It's not censorship, it's age verification. You can still access this stuff if you can prove you're an adult. Same as how children aren't allowed to buy the same material in stores. It's still being published, there's no censorship.
> any site or service that makes sexually explicit materials available
so basically, the internet.
> Canadian ISPs required to ensure that the sites are rendered inaccessible
At best, this is regulatory capture for the current tech giants, at worst, basically ability to hand pick who gets to see what sites. So yes, censorship
under the cloak of "age verification" and "protecting kids". We have heard it all before. I'm surprised they didn't somehow stuff the "terrorism" angle in there as well.
>At best, this is regulatory capture for the current tech giants, at worst, basically ability to hand pick who gets to see what sites.
It hasn't happened with any other censorship bill Canada has passed.
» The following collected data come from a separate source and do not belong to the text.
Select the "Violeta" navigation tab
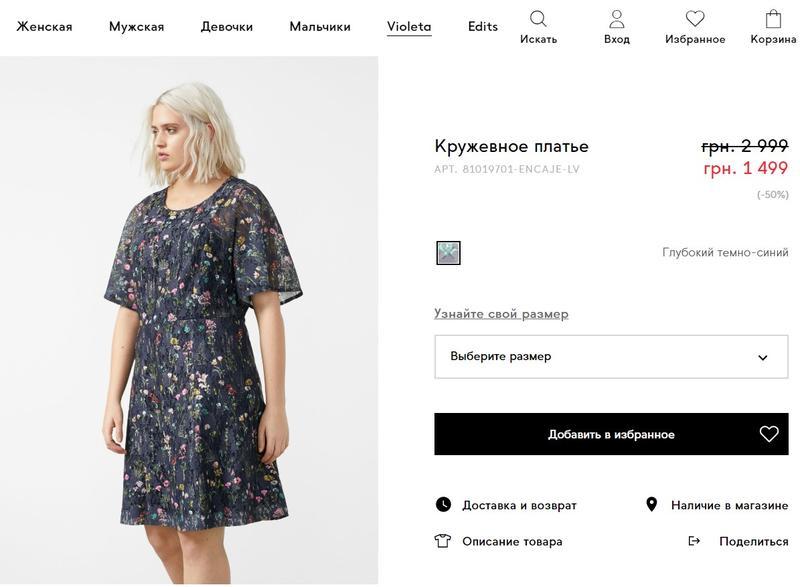409,27
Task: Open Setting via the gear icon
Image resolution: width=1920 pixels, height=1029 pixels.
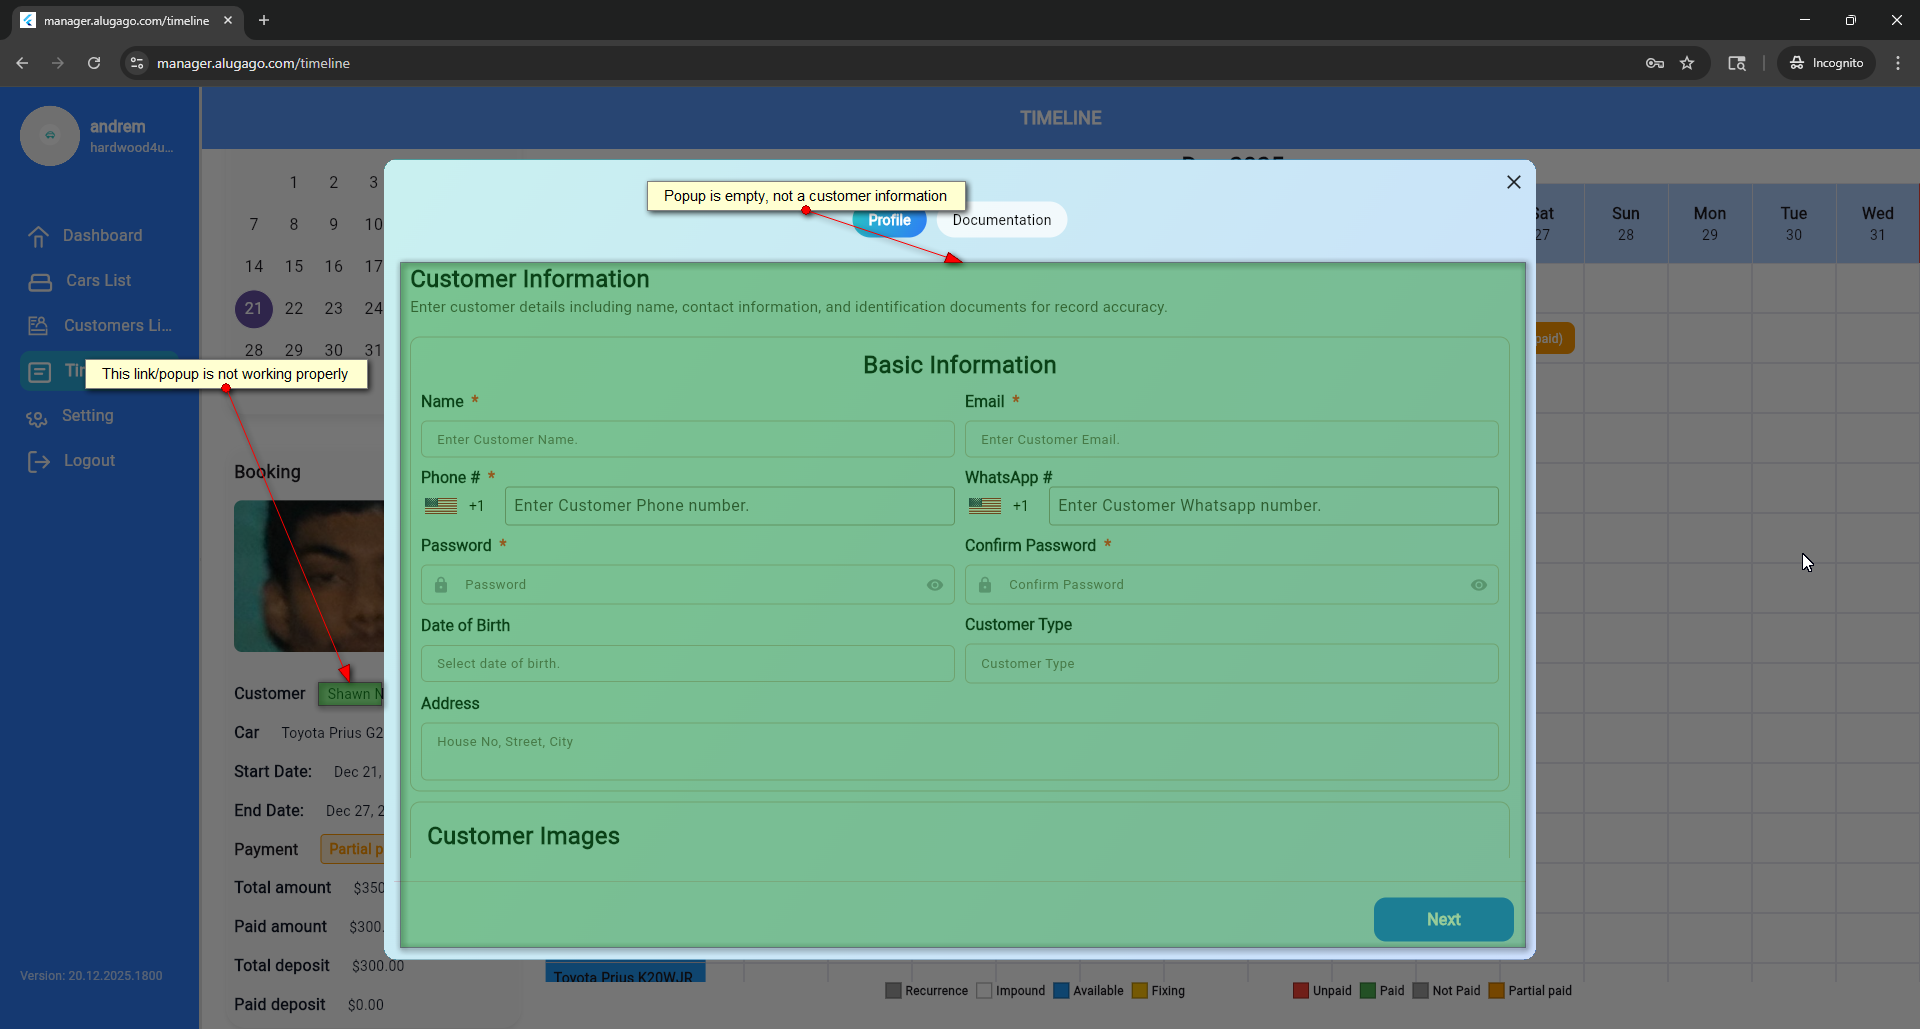Action: pyautogui.click(x=37, y=417)

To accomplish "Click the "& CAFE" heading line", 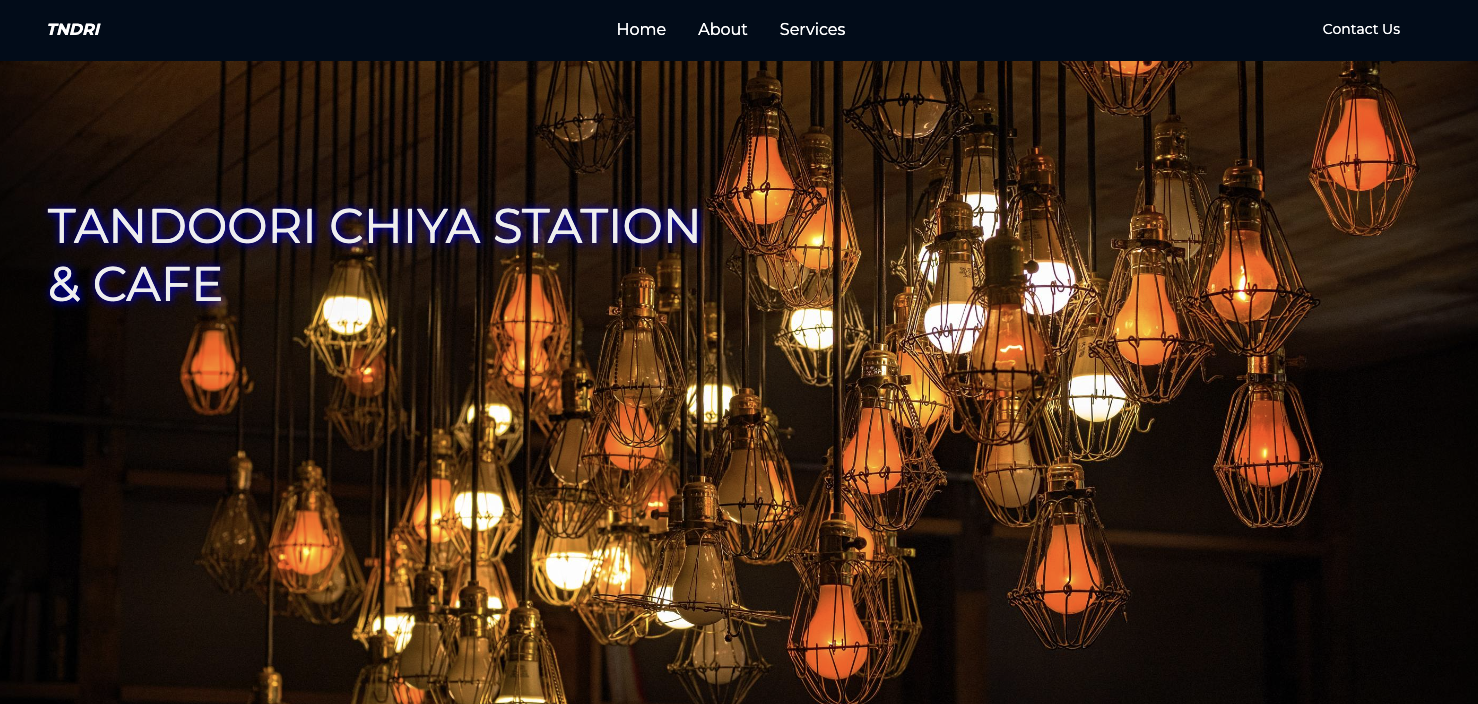I will (135, 284).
This includes laws on pronoun use:
Canada’s gender identity rights Bill C-16 explained
>through a process that would start with a complaint and progress to a proceeding before a human rights tribunal. If the tribunal rules that harassment or discrimination took place, there would typically be an order for monetary and non-monetary remedies. A non-monetary remedy may include sensitivity training, issuing an apology, or even a publication ban, he says.
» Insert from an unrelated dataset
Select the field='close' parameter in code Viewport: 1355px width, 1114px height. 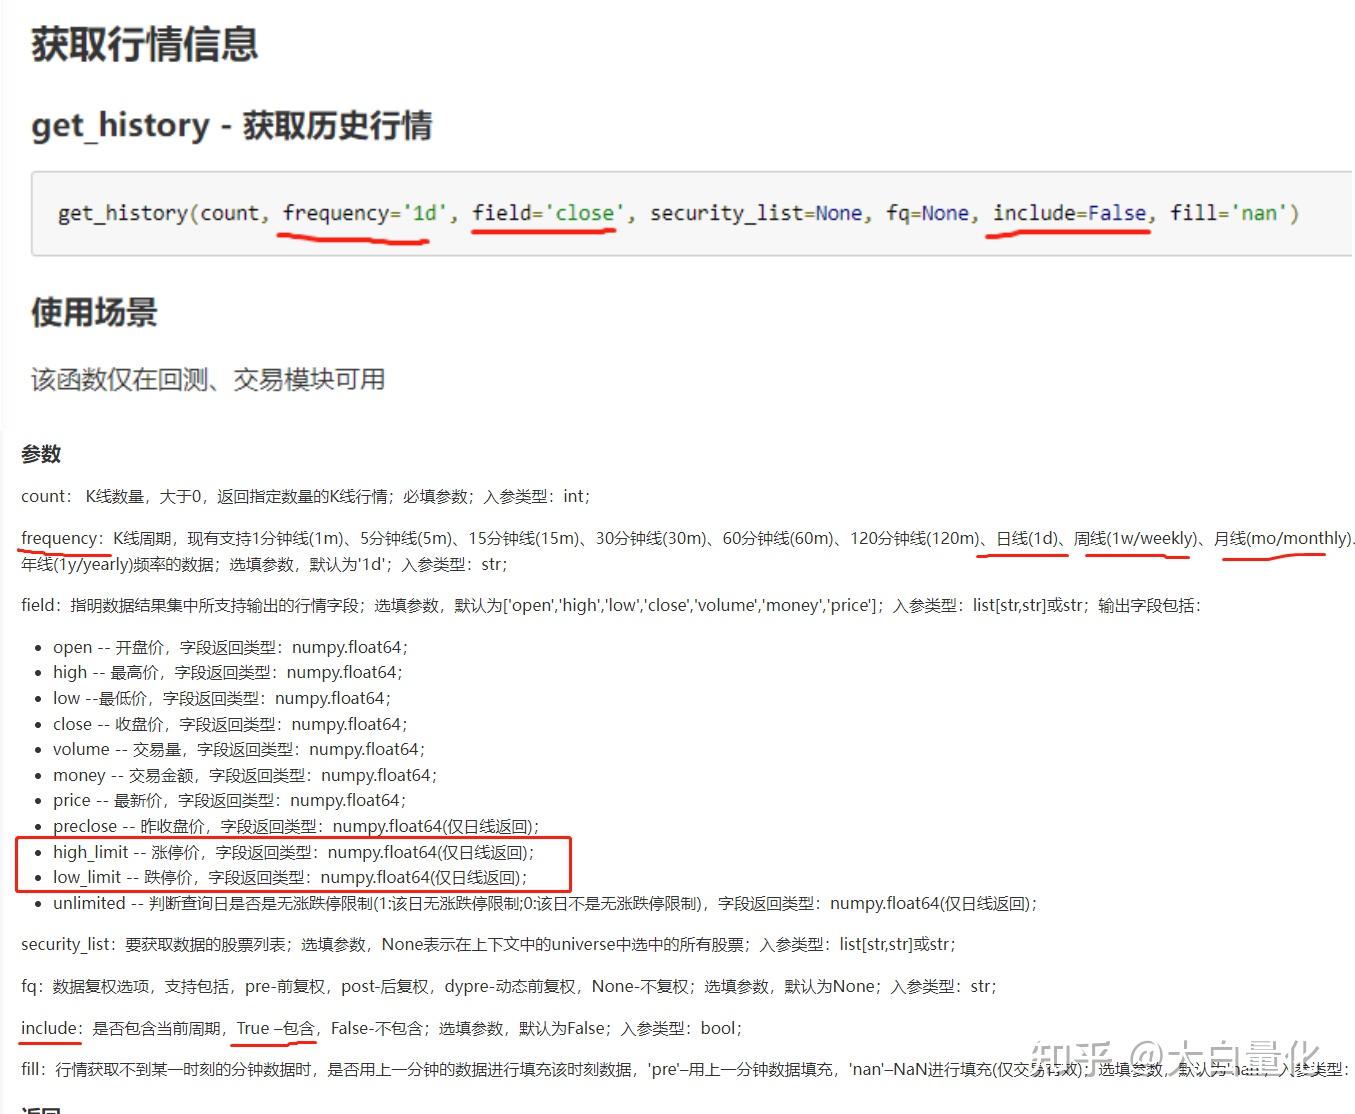pyautogui.click(x=545, y=212)
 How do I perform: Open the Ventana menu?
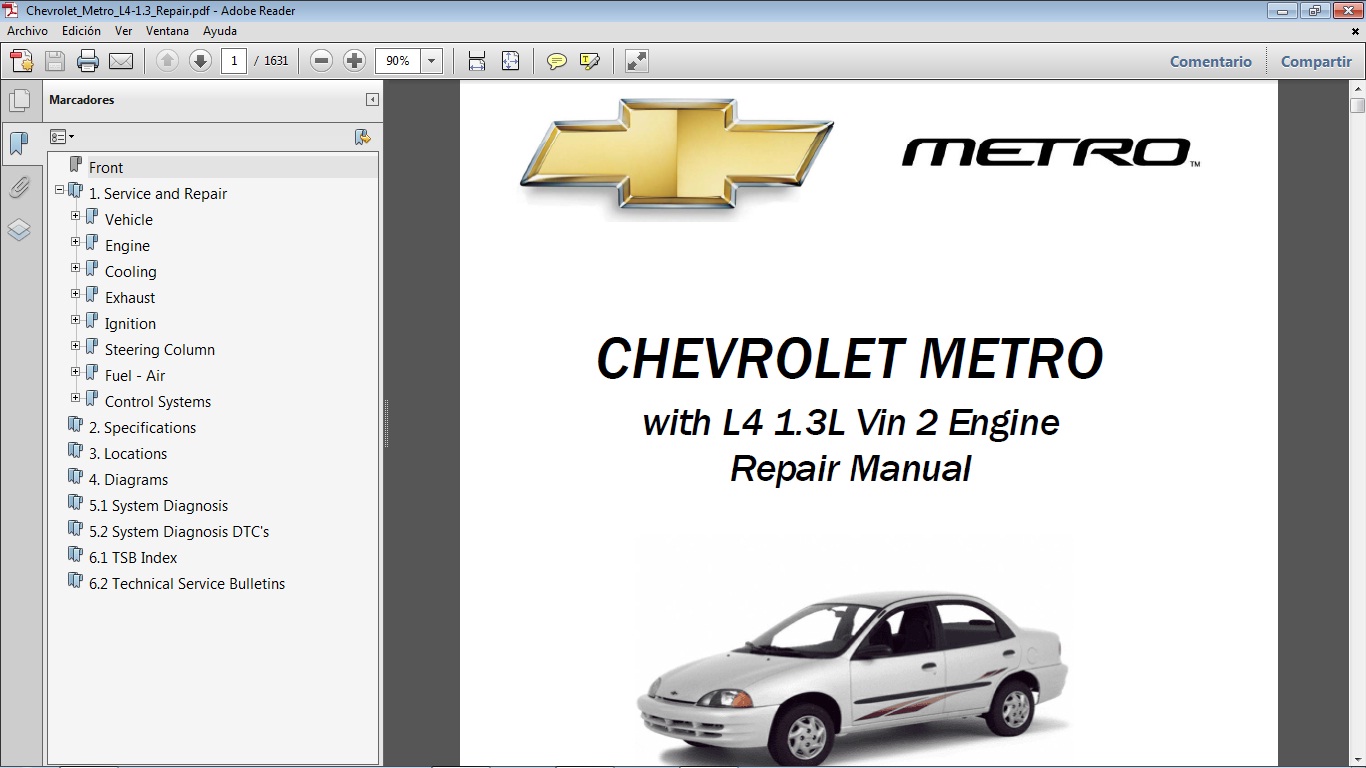coord(167,31)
That's not a censorship bill, that's an anti-harassment bill. Harassment is illegal everywhere: I'm not free to follow you around calling you an asshole. I could get charged for that, especially if you're my employee, tenant, or in the presence of other exacerbating factors. Canadian hate law says I'm not free to follow you around making disparaging comments about your race. C-16 expands that to say that I'm not allowed to follow you around disparaging your gender identity. That's it.
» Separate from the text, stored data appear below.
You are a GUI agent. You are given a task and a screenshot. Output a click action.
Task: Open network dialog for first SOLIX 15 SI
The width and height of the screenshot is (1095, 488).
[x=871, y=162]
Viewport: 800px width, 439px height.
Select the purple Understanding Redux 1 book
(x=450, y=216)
This bill, conversely, gives the government explicit power to block websites that host content that is not child-appropriate. Completely different.
Requiring an onerous age verification scheme provided by government approved vendors is a lot closer to censorship than it isn't.
Say you post stuff to your own blog, and sometimes use colorful language. A parent decides to report you to the regulatory agency, and now you have 20 days to do whatever they demand you do to remediate, or else your site will be blocked at the ISP level.
In order to have age verification, you need identity verification, i.e. tying your identity to your activity. Classic chilling effects. If you're in the closet because you come from a religious family or have a religious boss, can you risk some random site or government bureaucracy getting hacked and outing you? Strong anonymity is essential for free expression.
Then the requirement to identify yourself is friction, so sites will want to avoid it, which can only be accomplished through censorship. Ordinary sites not solely focused on X-rated content will be "moderated" down to the level of children, even when they have adult audiences, because they don't want to be locked behind the porn filter.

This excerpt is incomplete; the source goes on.